_Text segment_
○ ○ ○

|
Available on DVD! To buy, click on link(s) below and help keep this site afloat (commissions earned) |
Always make sure of DVD-compatibility!!!
|
|
|
|
|
The 100 Dollar Gang is a ruthless gang of protection money
racketeers, and normally they can go after their business undisturbed
since noone dares to call the police ... until one day someone kills a
restaurant owner (Dirk Dautzenberg) while they collect money and puts the
blame on them - and then there's a little boy, Billy (Uwe Reichmeister)
who has witnessed it all, and the racketeers just want to get him out of
the way (even though he's the only one who can prove they haven't actually
killed the man).
Eventually, top FBI-agent Jerry Cotton (George Nadeer) and his
colleague Phil Dekker (Heinz Weiss) are entrusted with the case, and the
first thing they do is pretty much save Billy from an assault by the gang.
Later they set up a trap using Sophie's (Elke Neidhart) gas station -
that's blown to Kingdom Come in the process - and make various attempts at
catching the gang ... but to no avail at first, because the gang doesn't even shy
away from killing their own men.

○ ○ ○

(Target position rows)
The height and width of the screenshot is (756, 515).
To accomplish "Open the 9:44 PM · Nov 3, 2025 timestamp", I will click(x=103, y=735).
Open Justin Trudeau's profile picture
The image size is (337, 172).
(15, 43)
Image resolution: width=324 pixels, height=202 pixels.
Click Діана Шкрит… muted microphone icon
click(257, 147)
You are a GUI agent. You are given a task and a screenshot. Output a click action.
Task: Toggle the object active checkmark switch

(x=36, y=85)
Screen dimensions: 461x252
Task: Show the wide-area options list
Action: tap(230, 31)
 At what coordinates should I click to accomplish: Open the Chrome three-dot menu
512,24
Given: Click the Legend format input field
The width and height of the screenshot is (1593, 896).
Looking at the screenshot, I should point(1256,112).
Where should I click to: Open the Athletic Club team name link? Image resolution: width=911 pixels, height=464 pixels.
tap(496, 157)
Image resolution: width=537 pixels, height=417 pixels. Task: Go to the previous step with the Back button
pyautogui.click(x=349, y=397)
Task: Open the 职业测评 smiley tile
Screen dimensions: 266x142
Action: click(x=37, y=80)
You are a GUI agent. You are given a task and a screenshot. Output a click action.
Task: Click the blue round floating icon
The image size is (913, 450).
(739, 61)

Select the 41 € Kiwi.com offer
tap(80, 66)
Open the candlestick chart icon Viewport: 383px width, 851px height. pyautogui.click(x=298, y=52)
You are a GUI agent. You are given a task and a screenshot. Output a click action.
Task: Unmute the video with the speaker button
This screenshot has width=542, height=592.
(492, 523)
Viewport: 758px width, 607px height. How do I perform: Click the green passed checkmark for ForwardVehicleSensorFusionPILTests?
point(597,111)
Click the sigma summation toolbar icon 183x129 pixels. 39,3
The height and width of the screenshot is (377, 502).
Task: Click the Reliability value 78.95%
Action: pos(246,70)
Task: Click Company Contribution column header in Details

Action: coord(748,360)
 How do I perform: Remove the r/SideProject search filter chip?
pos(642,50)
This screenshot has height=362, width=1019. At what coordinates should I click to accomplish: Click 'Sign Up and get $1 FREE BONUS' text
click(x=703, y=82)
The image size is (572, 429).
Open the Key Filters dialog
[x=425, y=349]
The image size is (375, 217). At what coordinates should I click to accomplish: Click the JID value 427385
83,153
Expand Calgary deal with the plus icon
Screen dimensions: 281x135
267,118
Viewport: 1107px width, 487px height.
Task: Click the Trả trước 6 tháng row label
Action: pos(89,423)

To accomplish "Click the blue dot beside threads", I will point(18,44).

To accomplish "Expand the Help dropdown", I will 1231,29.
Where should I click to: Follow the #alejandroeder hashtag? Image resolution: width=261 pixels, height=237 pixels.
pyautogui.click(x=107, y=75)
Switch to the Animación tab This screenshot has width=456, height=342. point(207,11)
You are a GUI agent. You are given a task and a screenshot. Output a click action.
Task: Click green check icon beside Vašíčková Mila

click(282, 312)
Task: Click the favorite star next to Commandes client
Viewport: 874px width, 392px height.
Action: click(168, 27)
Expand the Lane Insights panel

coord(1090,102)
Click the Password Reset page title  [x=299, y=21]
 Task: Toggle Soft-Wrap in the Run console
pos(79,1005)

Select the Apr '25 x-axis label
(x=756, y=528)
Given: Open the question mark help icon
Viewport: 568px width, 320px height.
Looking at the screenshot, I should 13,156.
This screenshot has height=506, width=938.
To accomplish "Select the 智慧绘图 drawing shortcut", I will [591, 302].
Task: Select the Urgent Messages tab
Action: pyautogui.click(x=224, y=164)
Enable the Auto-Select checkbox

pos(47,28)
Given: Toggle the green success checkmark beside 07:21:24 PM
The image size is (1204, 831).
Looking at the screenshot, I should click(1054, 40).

○ ○ ○

_Given request_
Can you rewrite the synopsis between "Later they set" and "their own men.", inclusive, with "gas station" changed to "filling station"? The rows have no connection to the synopsis.

_Finished exercise_
Later they set up a trap using Sophie's (Elke Neidhart) filling station -
that's blown to Kingdom Come in the process - and make various attempts at
catching the gang ... but to no avail at first, because the gang doesn't even shy
away from killing their own men.